* [Problem description]: Render everything from the line containing "Task: Open Book" down to the end of the listing below as a numbered list. Skip blank lines and leave the pictures out.

------------------------------------

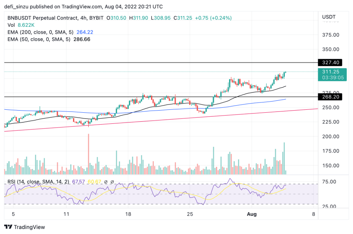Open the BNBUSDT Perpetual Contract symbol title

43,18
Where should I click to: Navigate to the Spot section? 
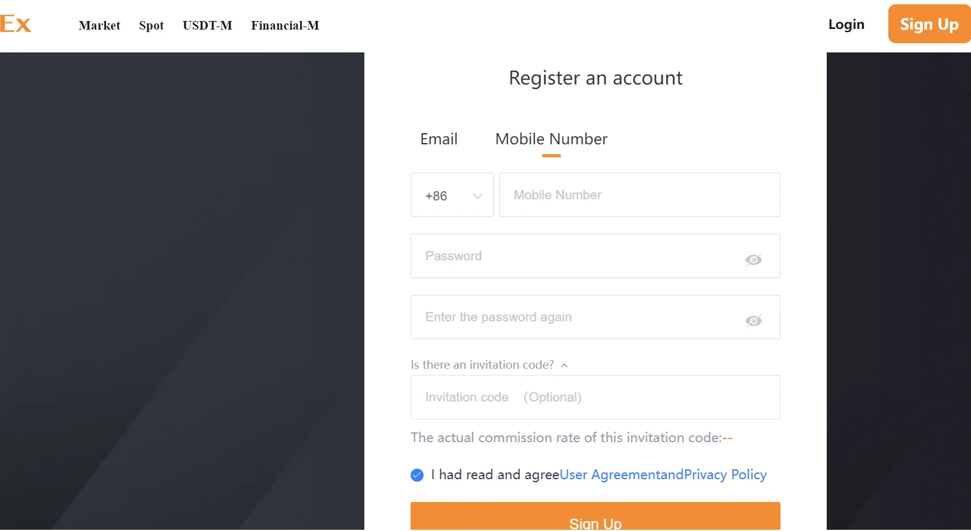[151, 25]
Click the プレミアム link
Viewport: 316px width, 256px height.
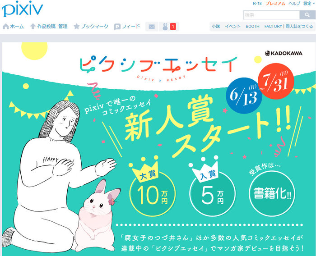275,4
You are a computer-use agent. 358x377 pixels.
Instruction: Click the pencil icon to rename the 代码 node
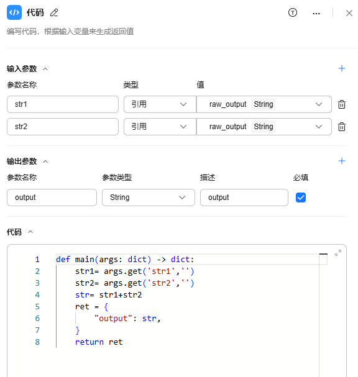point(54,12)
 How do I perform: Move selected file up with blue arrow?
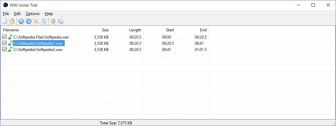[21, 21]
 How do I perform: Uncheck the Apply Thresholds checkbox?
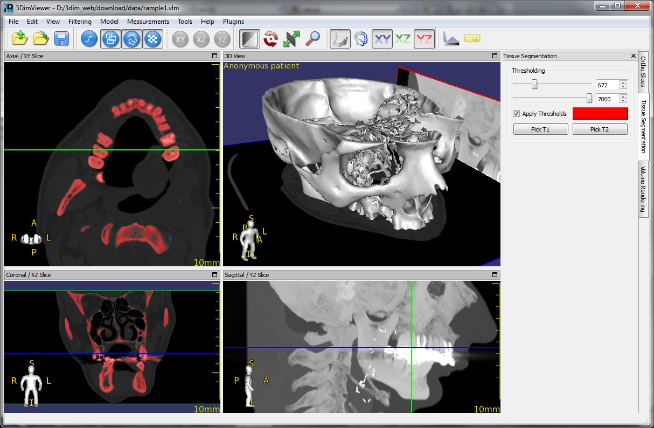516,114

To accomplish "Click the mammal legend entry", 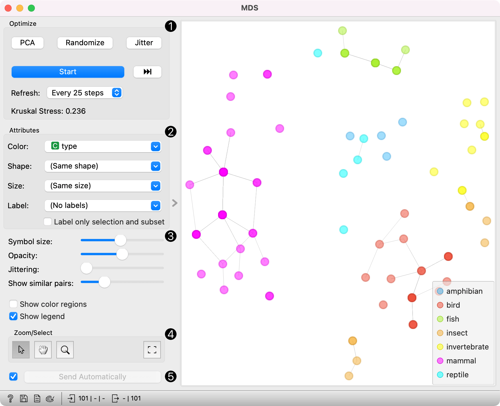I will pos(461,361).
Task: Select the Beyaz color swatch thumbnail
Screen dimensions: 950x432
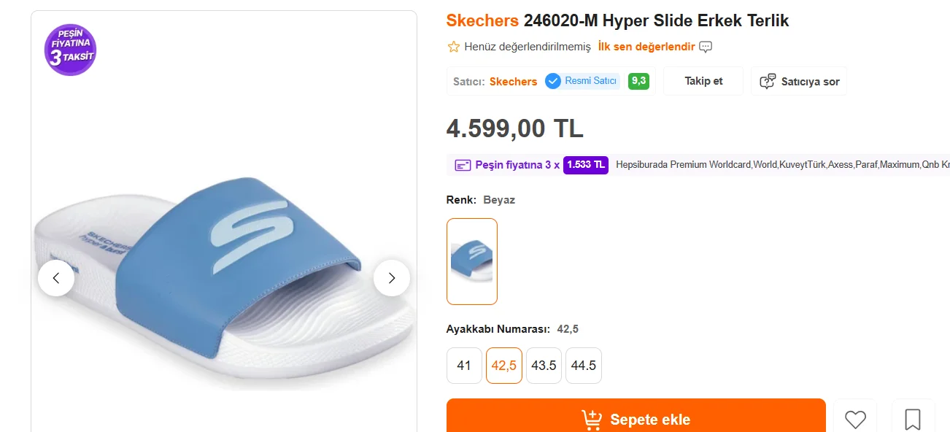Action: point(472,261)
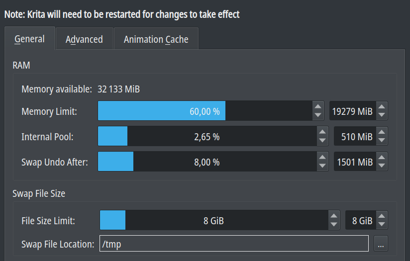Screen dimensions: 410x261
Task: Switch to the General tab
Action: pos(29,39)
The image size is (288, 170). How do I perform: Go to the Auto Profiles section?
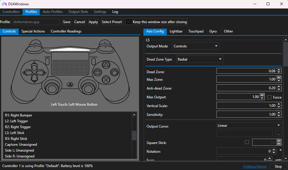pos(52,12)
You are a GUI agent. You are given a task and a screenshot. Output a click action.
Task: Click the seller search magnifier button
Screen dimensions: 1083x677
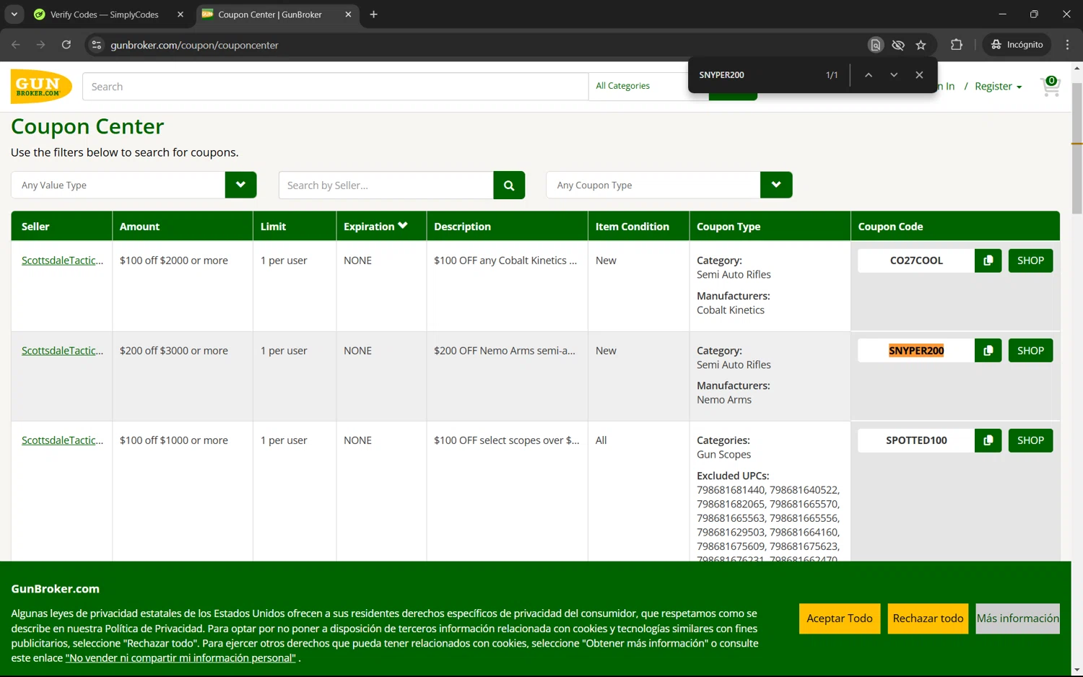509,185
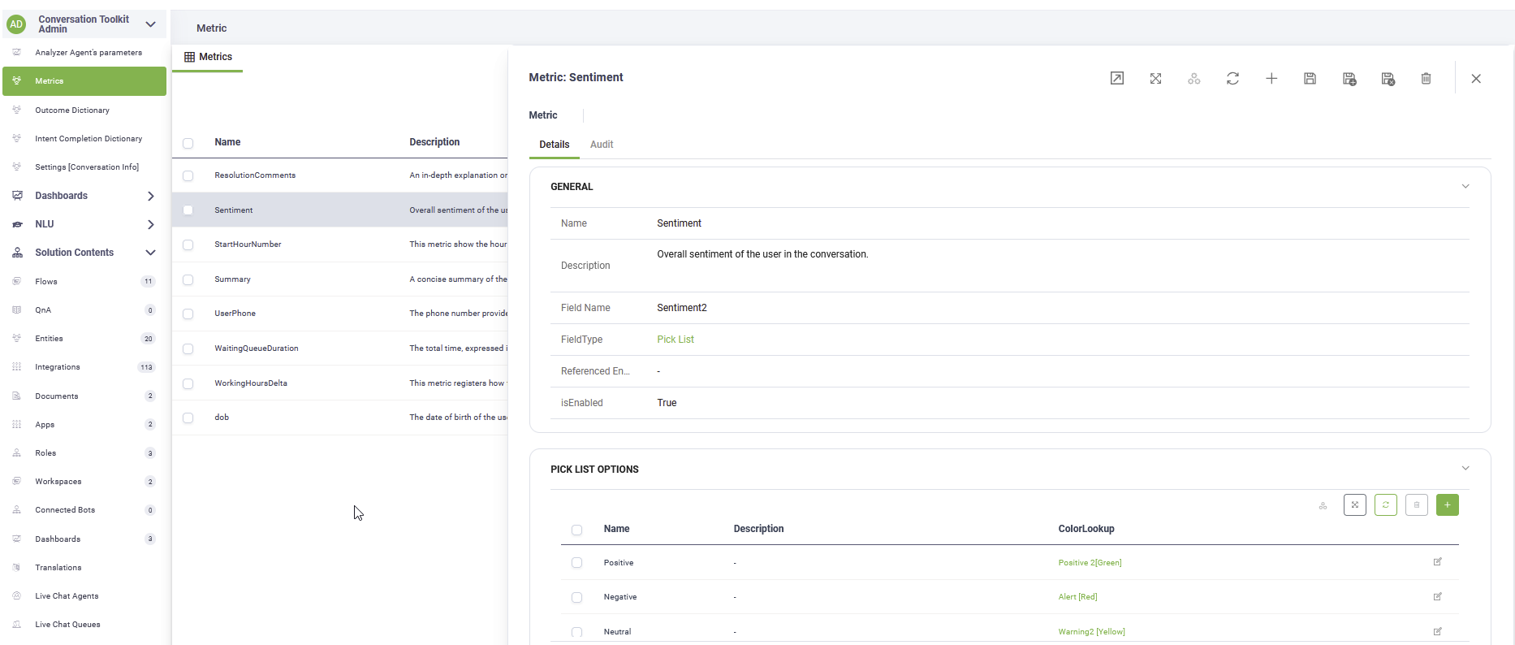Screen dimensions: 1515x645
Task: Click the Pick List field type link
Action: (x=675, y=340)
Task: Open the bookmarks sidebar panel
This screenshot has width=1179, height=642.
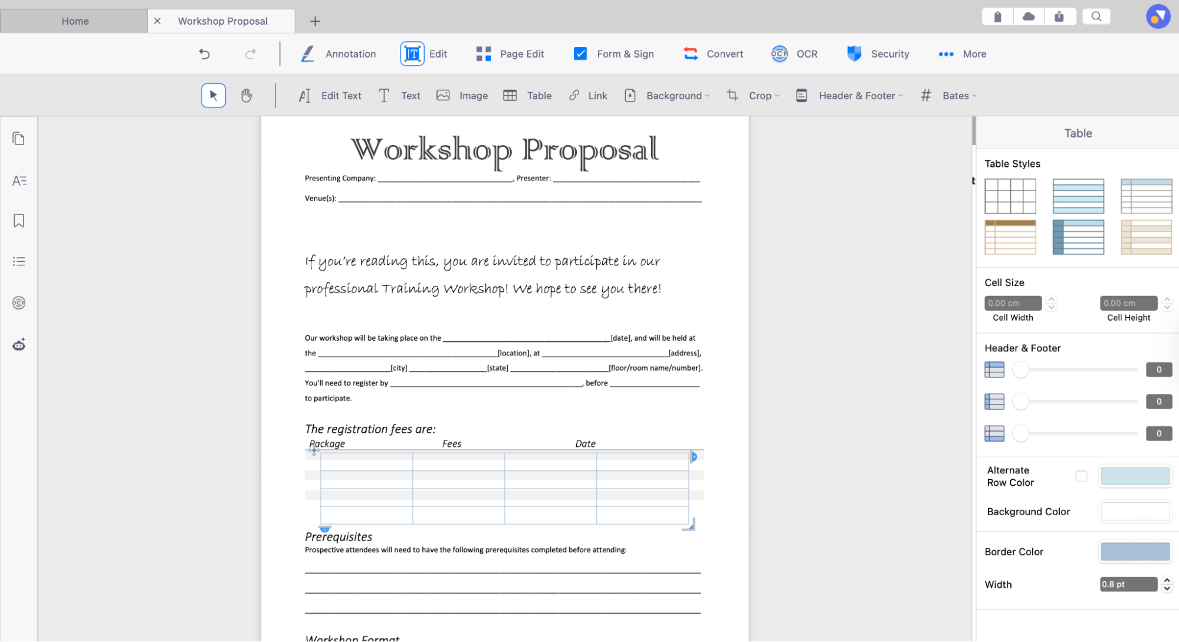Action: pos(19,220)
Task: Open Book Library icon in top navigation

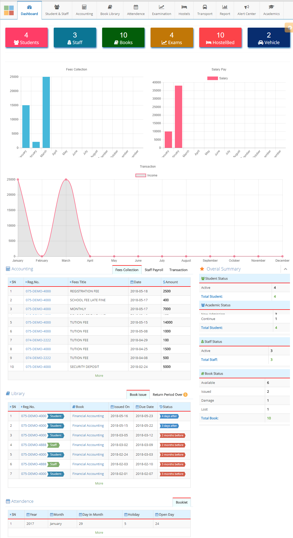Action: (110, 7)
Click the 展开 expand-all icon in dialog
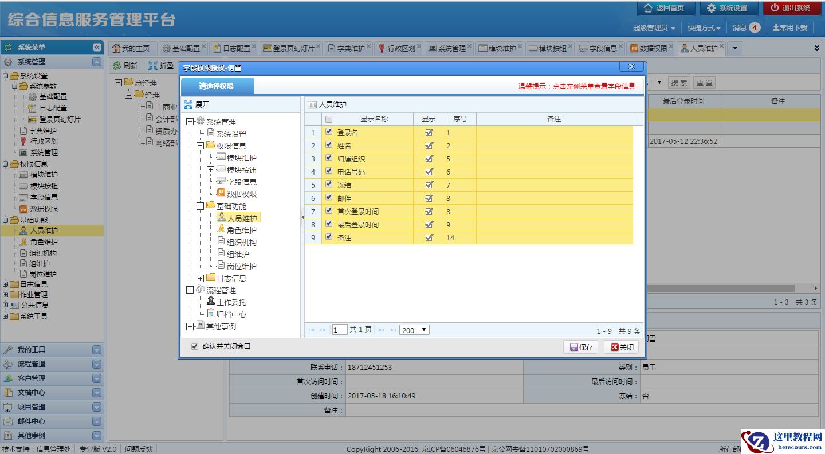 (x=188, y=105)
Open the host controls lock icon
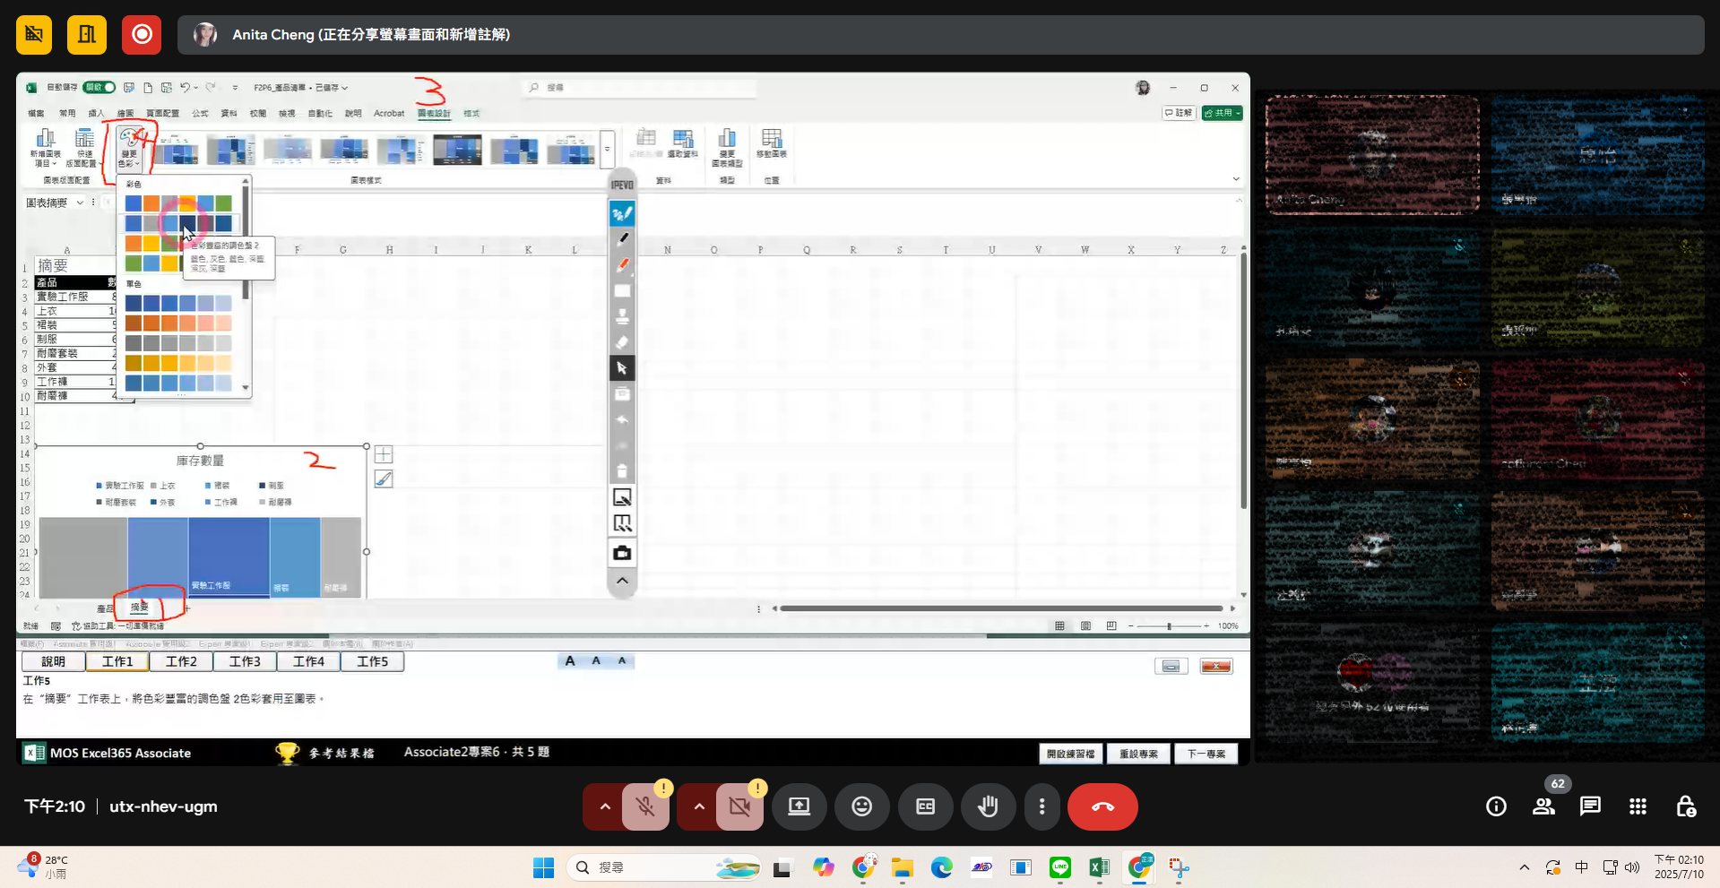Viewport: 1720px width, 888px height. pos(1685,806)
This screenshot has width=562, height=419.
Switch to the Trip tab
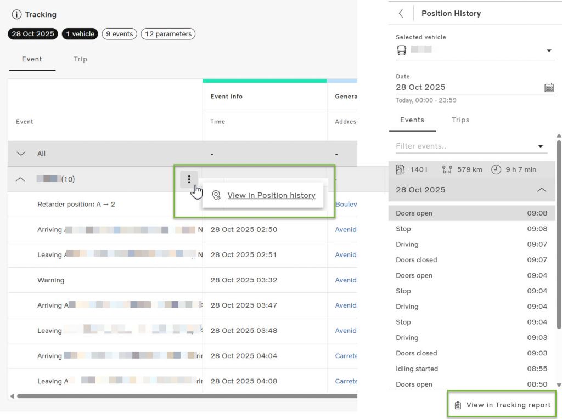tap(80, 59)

------------------------------------

* [Answer to the problem]:
1. Task: Open Book Library icon in top navigation
2. Action: (110, 7)
3. Click the 展开 expand-all icon in dialog
4.  (x=188, y=105)
5. Open the host controls lock icon
6. Viewport: 1720px width, 888px height. pos(1685,806)
7. This screenshot has width=562, height=419.
8. Switch to the Trip tab
9. tap(80, 59)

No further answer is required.